386

Gateway LDAP Address Verification to Exchange

Gateway LDAP Address Verification to Exchange

MDaemon is widely deployed as an antispam/antivirus gateway to Exchange. To ensure that only mail for valid Exchange users is accepted by MDaemon, it is possible to configure MDaemon to perform a LDAP query of the Active Directory to test the validity of recipient email addresses.

If the LDAP query reports that the incoming email address is valid, then the message is processed by MDaemon and delivered to Exchange.

If the LDAP query reports that the incoming email address does not exist in the Active Directory, MDaemon returns a '550 <e-mail address>, Recipient unknown' error and the SMTP session is immediately terminated.

This article will outline the steps required to configure a MDaemon gateway to query an Active Directory.


Configuring the MDaemon gateway

From the main MDaemon window, click on the Gateways menu and select Edit Gateway.
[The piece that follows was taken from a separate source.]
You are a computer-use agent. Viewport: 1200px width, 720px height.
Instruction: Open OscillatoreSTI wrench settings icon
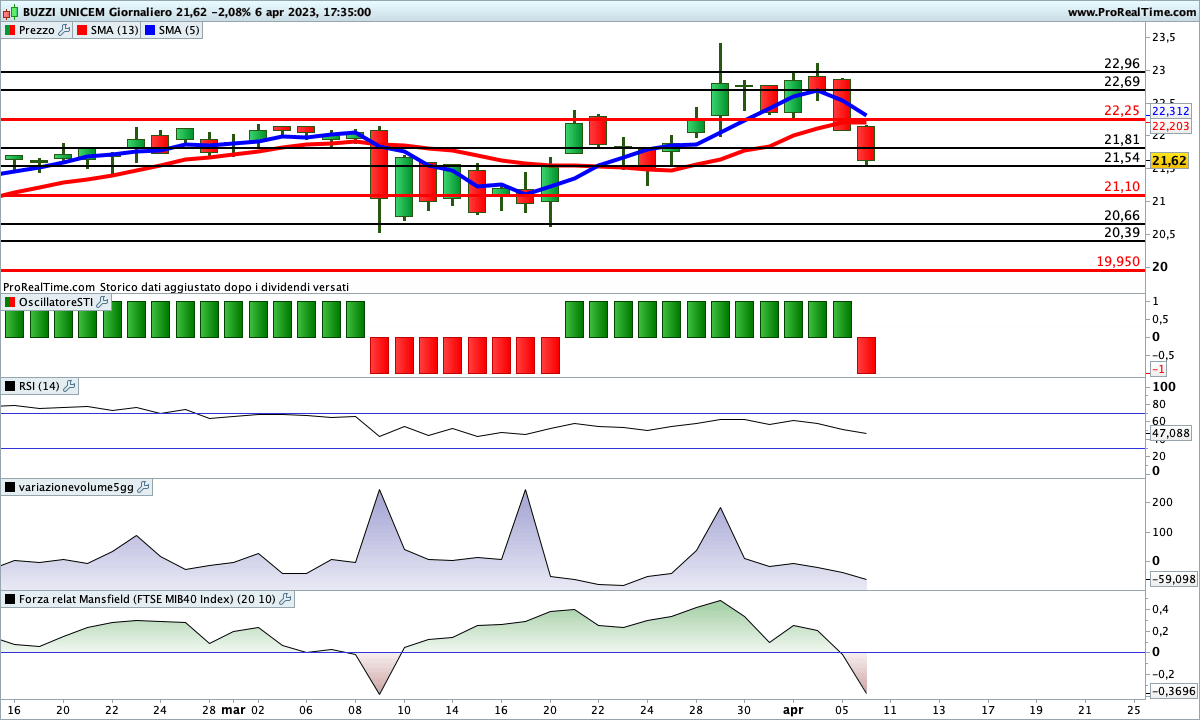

Double-click on the Gateway that you want to set up address verification for, then click the verification tab.

Complete the fields on the verification tab as follows:

Host name or IP: enter the IP address (or FQDN) of the server that holds the Active Directory (in most instances, this will be the Exchange server)

Port: enter 389 (unless the Active Directory Service is running on a different port)

Password: for the LDAP query to be successful, you need to supply the credentials of an account that has Administrator level access to the Active Directory. You will be entering the account name further down in the Bind DN section. Enter the password for this account here in the Bind Password field.

Base Entry DN: These entries are constructed using the Active Directory domain name, and information about which Organizational Unit the accounts are stored in within the Active Directory. Please see the examples section below for more information on how to complete these fields.

Search Filter: enter '(&(objectclass=*)(|(mail=$EMAIL$)(mail=SMTP:$EMAIL$)(proxyAddresses=SMTP:$EMAIL$)))'
(without the quotes)

Test the LDAP Connection

Once you have filled in all of the fields on the LDAP tab, you can test the connection by clicking the Test button.

If the information has been entered correctly, a confirmation dialog will appear. If not, an error will appear.

Additional Comments

If the Active Directory domain has more than one extension, add a dc=<extension> for each extra extenion in the Base Entry DN.  For example, if the domain name as appears in the Active Directory is abctools.co.uk, then the domain portion of the Base Entry DNs would be: dc=abctools, dc=co, dc=uk.